===== Information =====
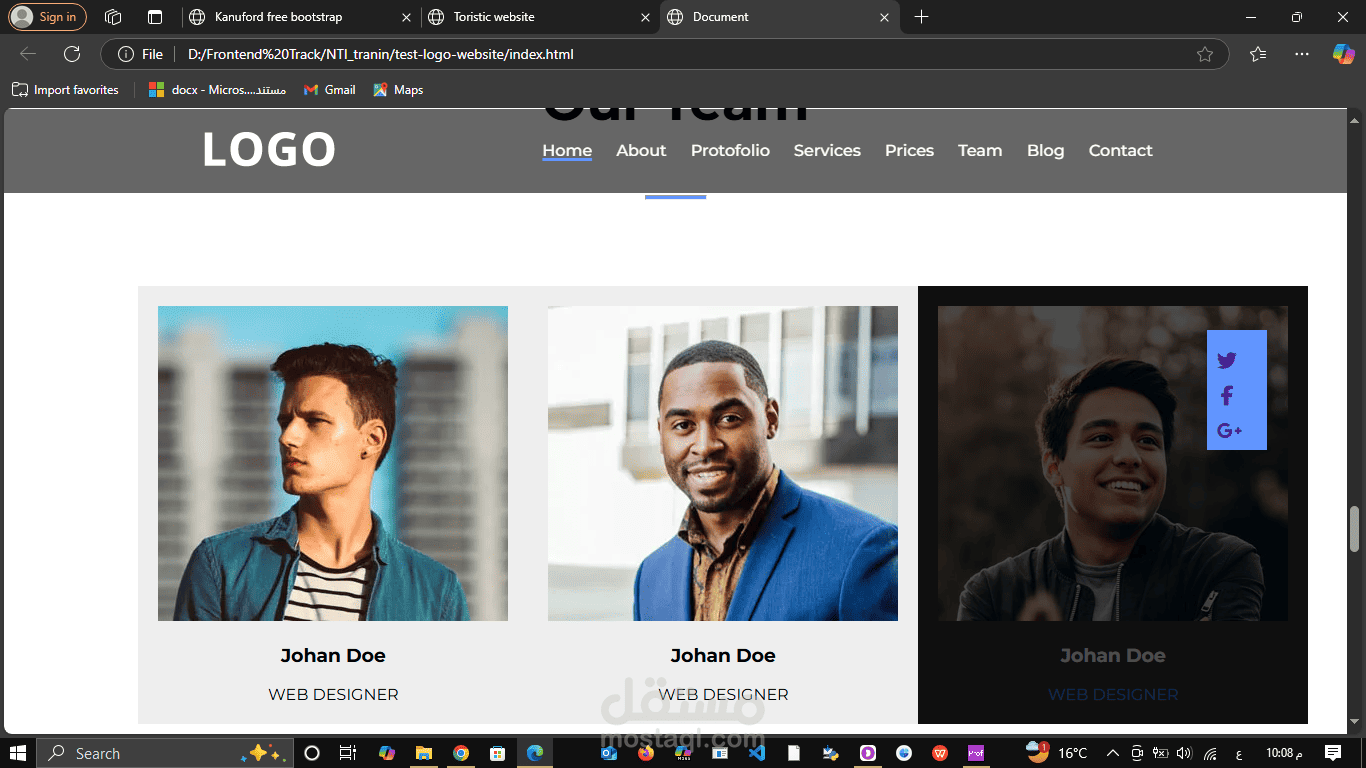The height and width of the screenshot is (768, 1366).
Task: Open Visual Studio Code from taskbar
Action: pos(757,753)
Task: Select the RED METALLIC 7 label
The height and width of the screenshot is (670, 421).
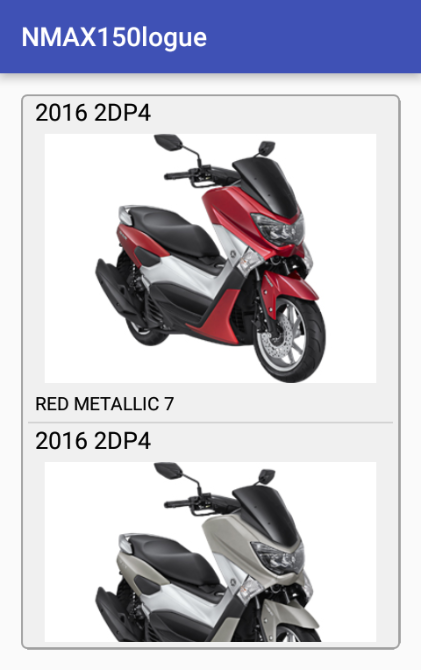Action: coord(104,404)
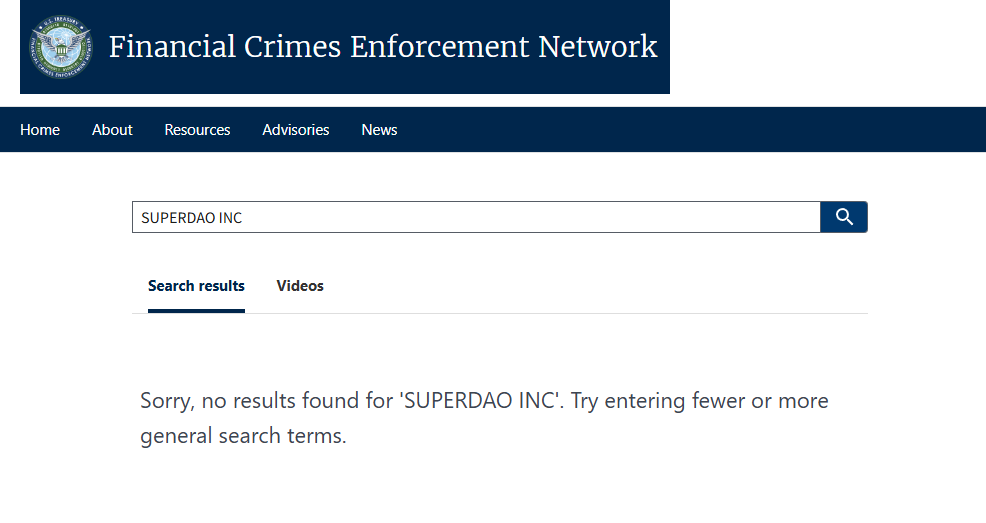Browse the Resources section
The image size is (986, 523).
(197, 130)
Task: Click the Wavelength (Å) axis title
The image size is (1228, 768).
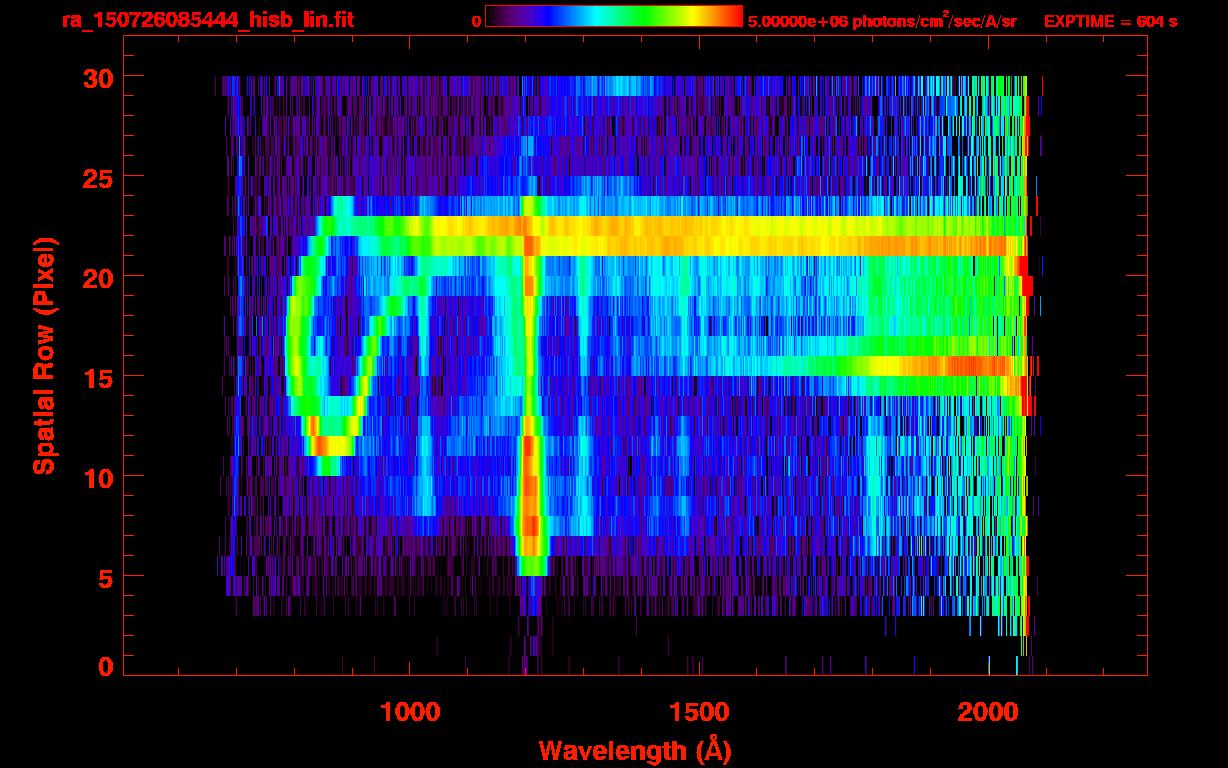Action: coord(630,749)
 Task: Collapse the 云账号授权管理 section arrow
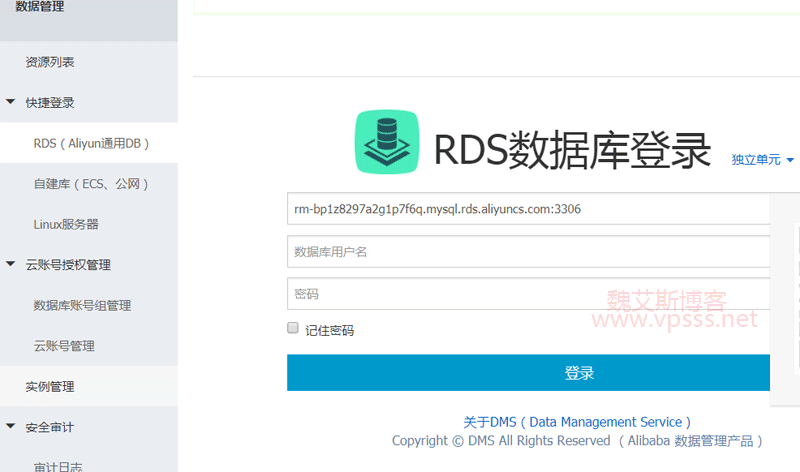coord(11,265)
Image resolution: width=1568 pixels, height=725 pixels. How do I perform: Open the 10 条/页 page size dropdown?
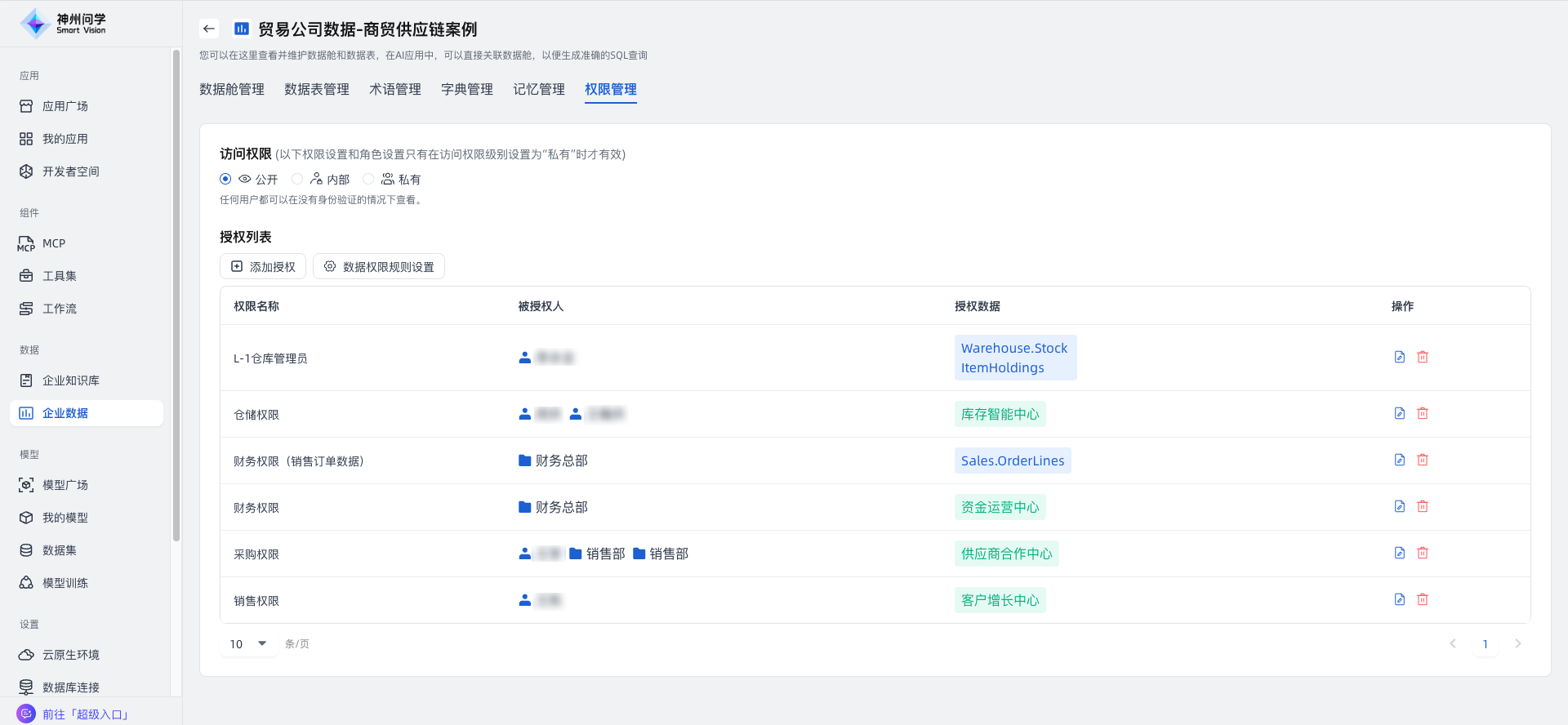[249, 643]
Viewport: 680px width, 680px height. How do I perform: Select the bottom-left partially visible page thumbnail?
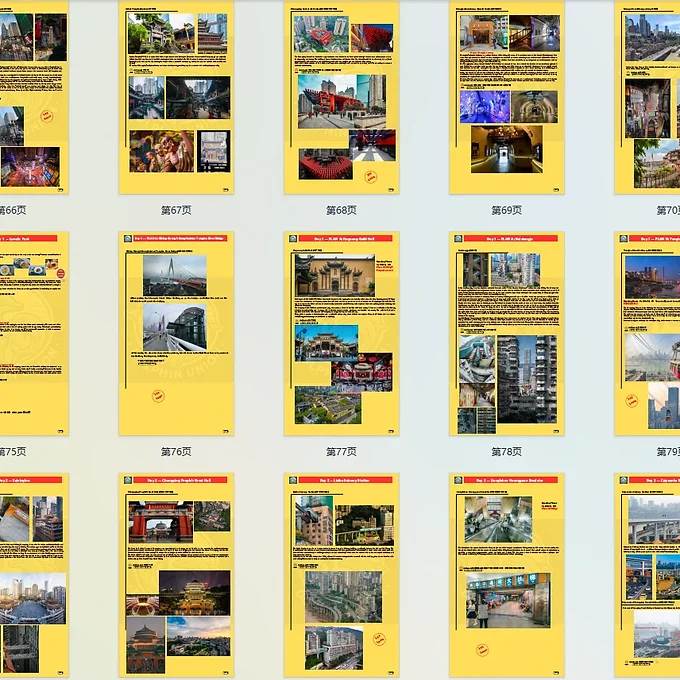(x=34, y=575)
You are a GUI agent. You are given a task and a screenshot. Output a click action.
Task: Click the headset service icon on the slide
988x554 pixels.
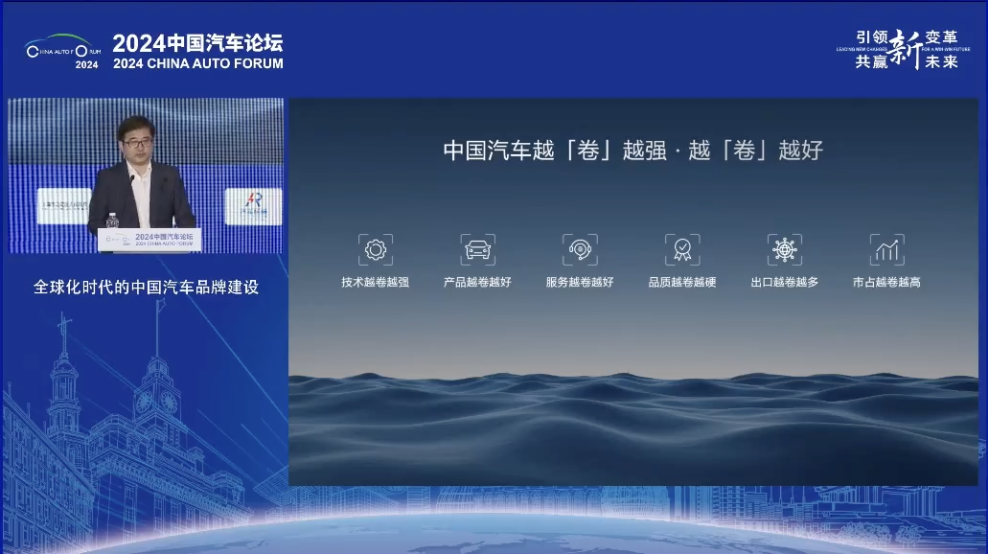pyautogui.click(x=579, y=249)
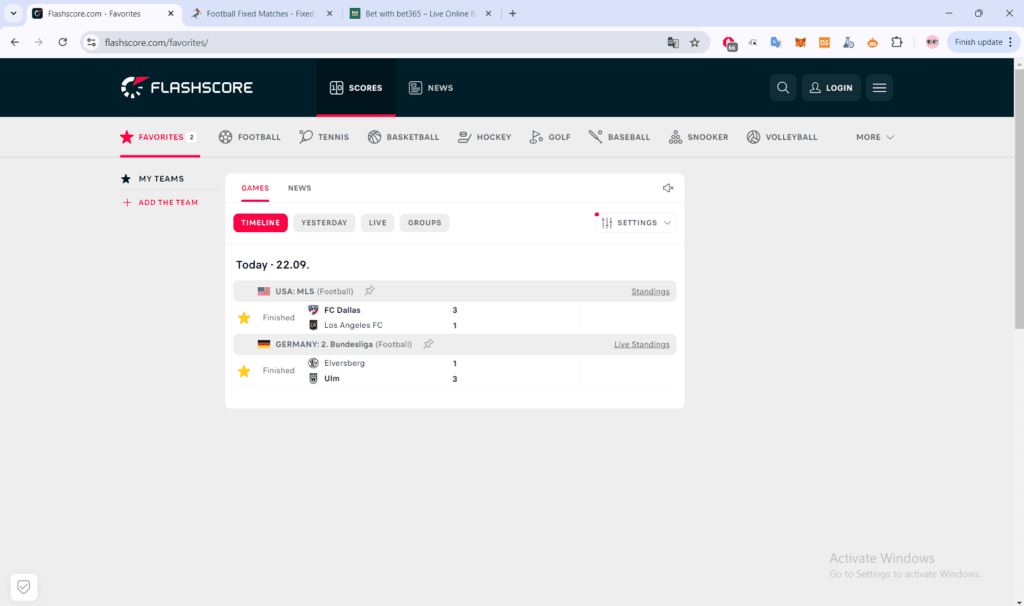The width and height of the screenshot is (1024, 606).
Task: Expand the Chrome tab search chevron
Action: tap(13, 14)
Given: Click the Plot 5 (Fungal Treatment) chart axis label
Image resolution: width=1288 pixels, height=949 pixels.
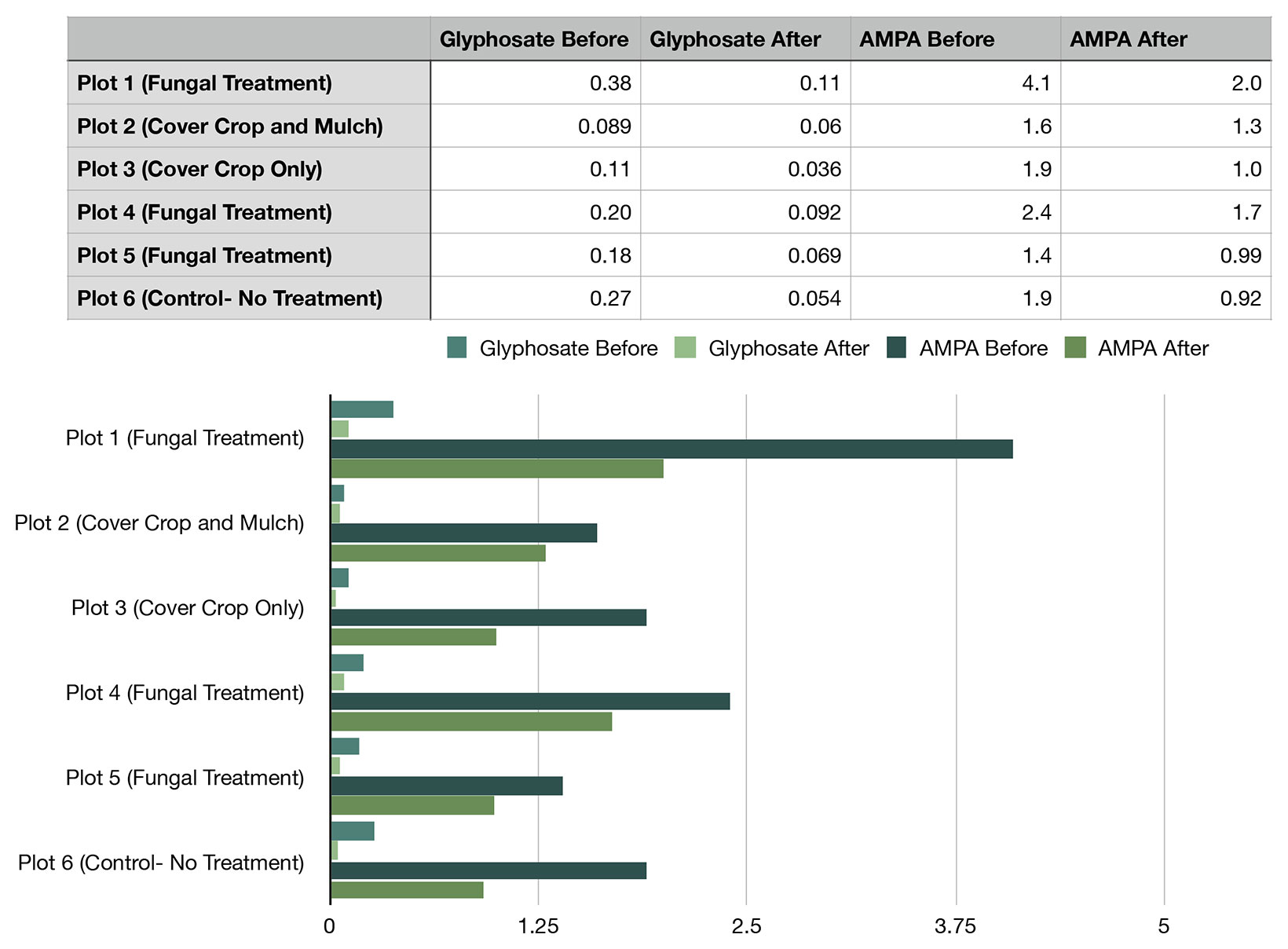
=====
What to work on:
Respond with the exact lines above running from the one containing "Image resolution: width=1568" to the one containing "You are a GUI", both ends kept and no pictures included.

Reply to the exercise:
Image resolution: width=1568 pixels, height=725 pixels. How do I perform: Open the 10 条/页 page size dropdown?
[249, 643]
Viewport: 680px width, 680px height. How do I perform: Select the bottom-left partially visible page thumbnail?
(x=34, y=575)
You are a GUI agent. You are given a task and a screenshot. Output a click action.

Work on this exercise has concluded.